TASK DATA —
(begin)

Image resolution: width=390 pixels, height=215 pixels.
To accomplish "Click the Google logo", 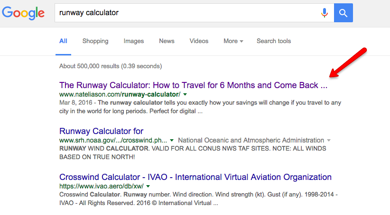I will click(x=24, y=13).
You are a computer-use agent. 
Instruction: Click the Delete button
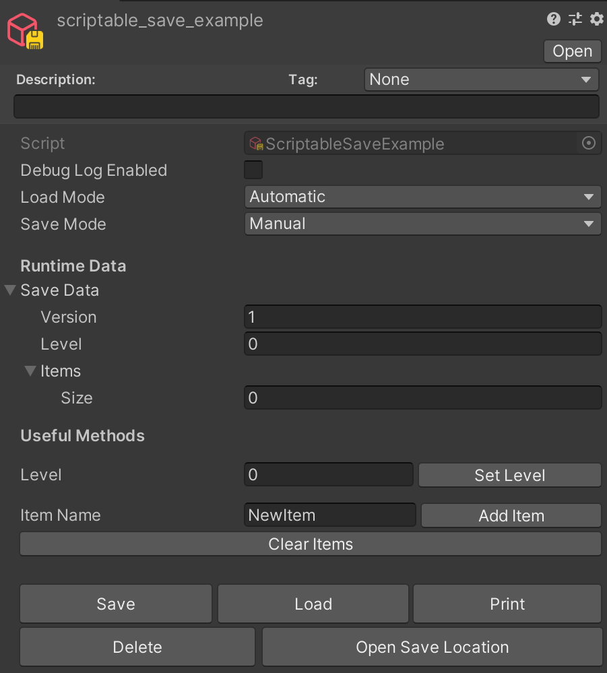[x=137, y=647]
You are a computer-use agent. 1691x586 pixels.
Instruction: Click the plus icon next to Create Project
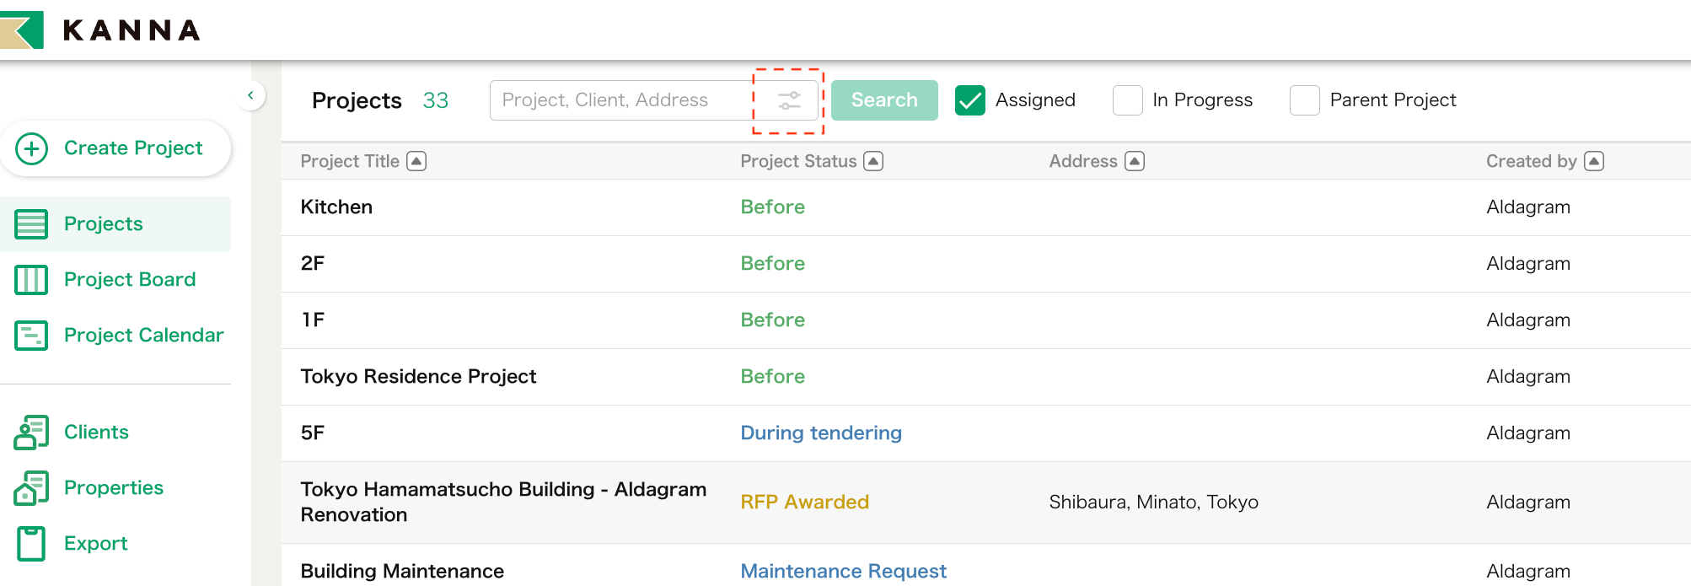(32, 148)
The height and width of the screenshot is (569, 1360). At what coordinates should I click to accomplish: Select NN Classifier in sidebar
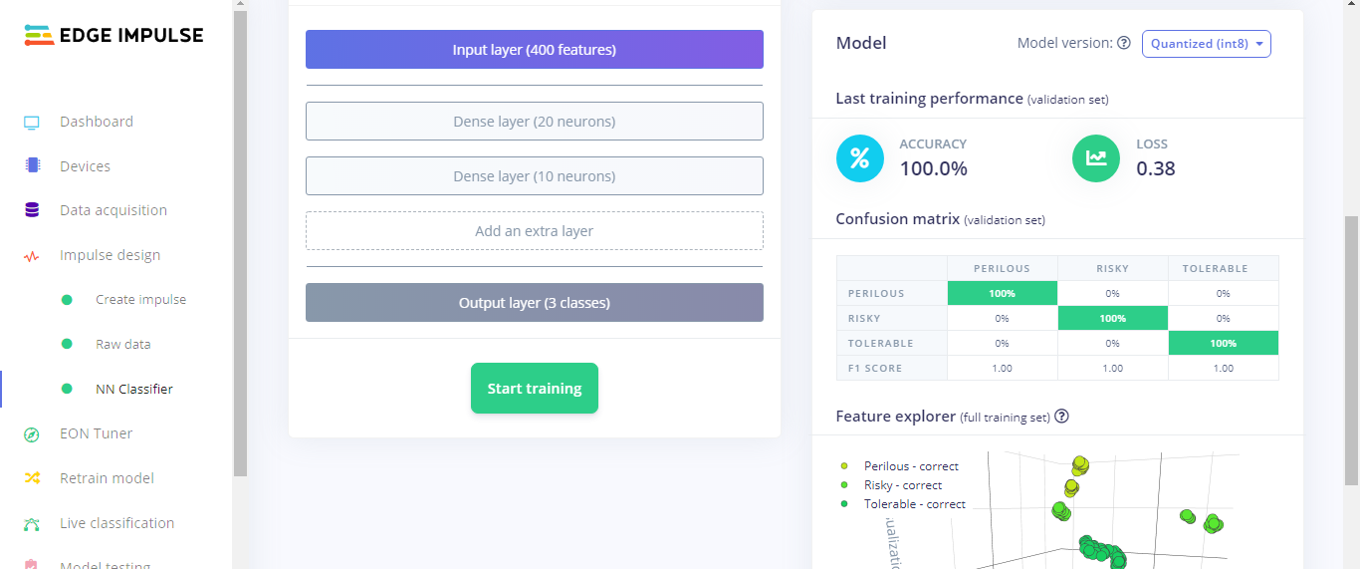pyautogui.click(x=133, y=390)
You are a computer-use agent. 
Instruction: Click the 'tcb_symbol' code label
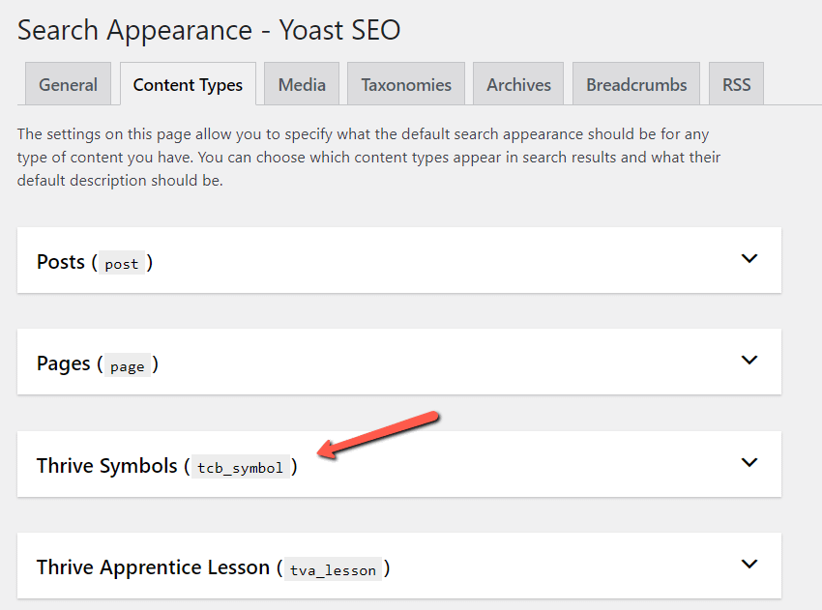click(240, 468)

(end)

PROBLEM DETAILS — Output the listing word for word, starting with the line containing "The height and" and going on through the end of the listing. Leave out the pictures.

EXPECTED ANSWER —
The height and width of the screenshot is (569, 1360). At what coordinates should I click to accomplish: Select NN Classifier in sidebar
pyautogui.click(x=133, y=390)
You are a computer-use agent. 
Instruction: Click the 'tcb_symbol' code label
click(240, 468)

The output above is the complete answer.